**SELECTED TEXT**
########

# What indicators are needed for scraping?



## expressline99 (Jun 27, 2017)

OK guys what types of dial indicators and or gauges will be absolutely needed to measure for my lathe scraping surfaces. The ways and dovetails etc.  I've got a flexible dial indicator stand on the way. It's not a NOGA...I didn't get on that train yet. 



Paul


----------



## Uglydog (Jun 27, 2017)

Have you picked up a copy of Connelys scraping book, and Schlesinger or Burley?
Machine tool geometry is a puzzle. And great fun. (on edit: huge heaps of great fun...)
Albeit lots of work both mentally and physically.
I believe you will find free digital copies of the above texts here at HM. Although my preference is hard copy.
Worth reading before you start spending cash.
Investment in quantitative assessment tools is endless, and expensive. 
However, qualitative assessments might very likely be enough to meet the tolerance that most of us need.
Please note that I have a history of driving myself nuts trying to make a clapped out mill into a jig bore.

Daryl
MN


----------



## woodchucker (Jun 27, 2017)

Scraping is not done with an indicator.
It is done with a reference surface and a indicator applied to the surface.


----------



## 4GSR (Jun 27, 2017)

A depth mic is good for checking for amount of wear from a reference surface.  As for dial indicators, they are not much use for use during scraping and fitting process.  All the indicator is going to tell you is if you have any wear in the slides before you tear down your lathe for example.  If this is what you are after, get one that reads in .0005" increments.  an indicator that reads any finer than this will drive you nuts trying to get accurate readings out of it.  In fact, until recently, I've always used .001" reading indicator! 

You already bought a surface plate.  Have you bought a scraped straight edge like a camel back type?  You going to need this along with all of the other tools needed to scrape with.


----------



## Ulma Doctor (Jun 27, 2017)

IMO, these will all help!

A set of parallels (to indicate from)
Gauge blocks (to indicate from)
Feeler gauges from.001" to .030" (measures clearances)
Flashlight (determines general flatness of stuff against a surface plate)
PPI gauge (1x1 hollow square)(has radius gauge integral to the construction)
Dial indicator or test indicator (to determine wear and inspect finished work)
There maybe more , but that's what I got for now!!!


----------



## expressline99 (Jun 27, 2017)

########

**RECORD SET**
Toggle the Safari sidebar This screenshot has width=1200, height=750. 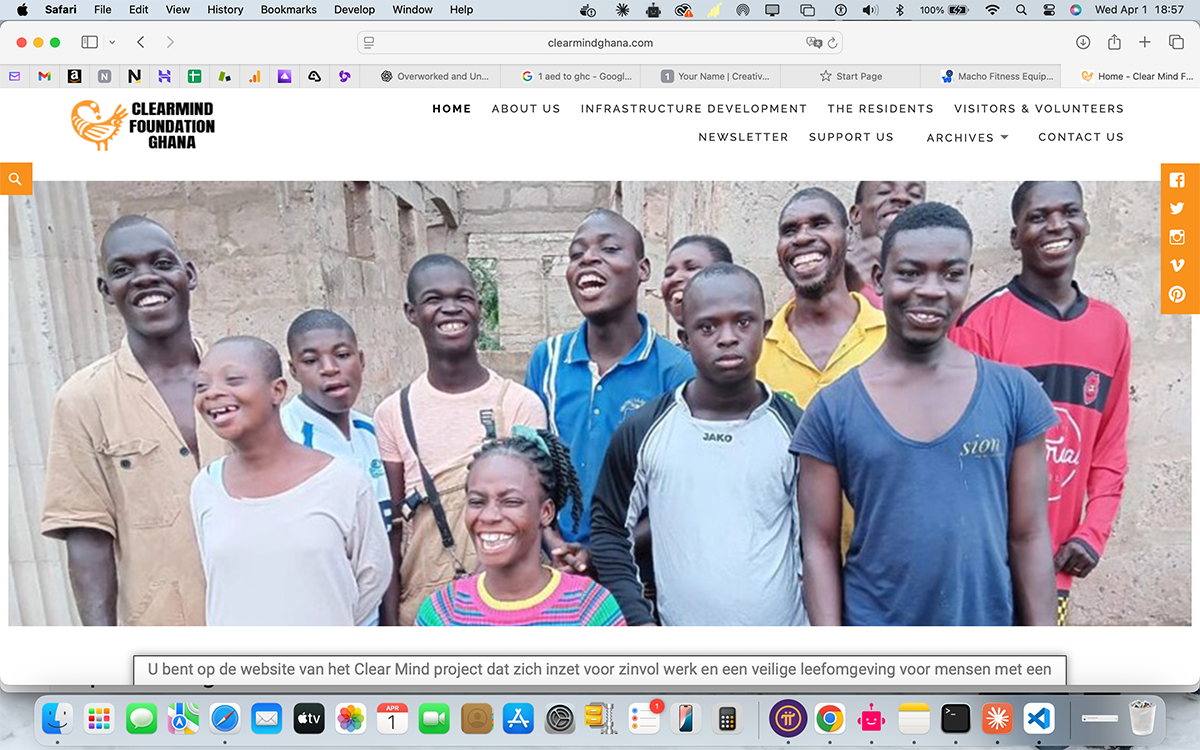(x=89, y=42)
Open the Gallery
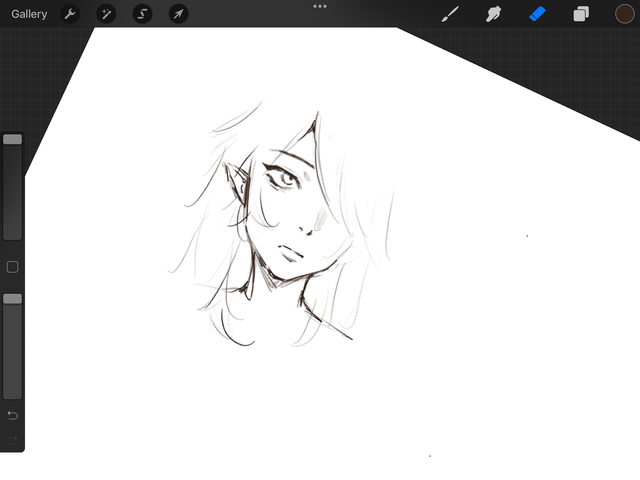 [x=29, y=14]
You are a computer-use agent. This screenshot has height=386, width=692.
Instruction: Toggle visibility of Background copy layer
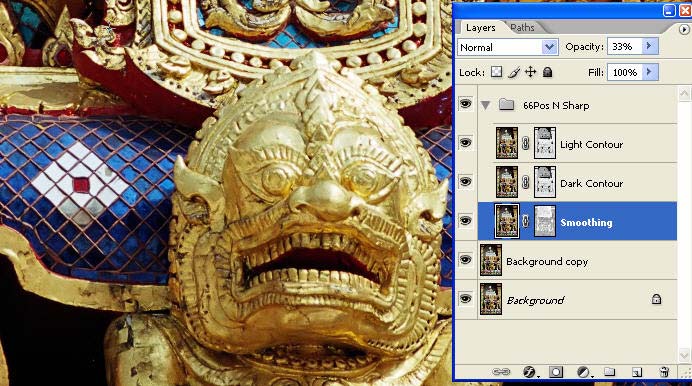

########

**REQUESTS**
1) In the scraping thread, what increment does 4GSR say a dial indicator should read in?
2) Please reproduce the part of the scraping thread that begins at the words "Albeit lots of" and stops after "of us need.".
3) List every item on Ulma Doctor's tool list in the scraping thread.
The records have no role here.

**RESPONSES FOR EACH TASK**
1) .0005" increments

2)
Albeit lots of work both mentally and physically.
I believe you will find free digital copies of the above texts here at HM. Although my preference is hard copy.
Worth reading before you start spending cash.
Investment in quantitative assessment tools is endless, and expensive. 
However, qualitative assessments might very likely be enough to meet the tolerance that most of us need.

3)
- A set of parallels
- Gauge blocks
- Feeler gauges from .001" to .030"
- Flashlight
- PPI gauge
- Dial indicator or test indicator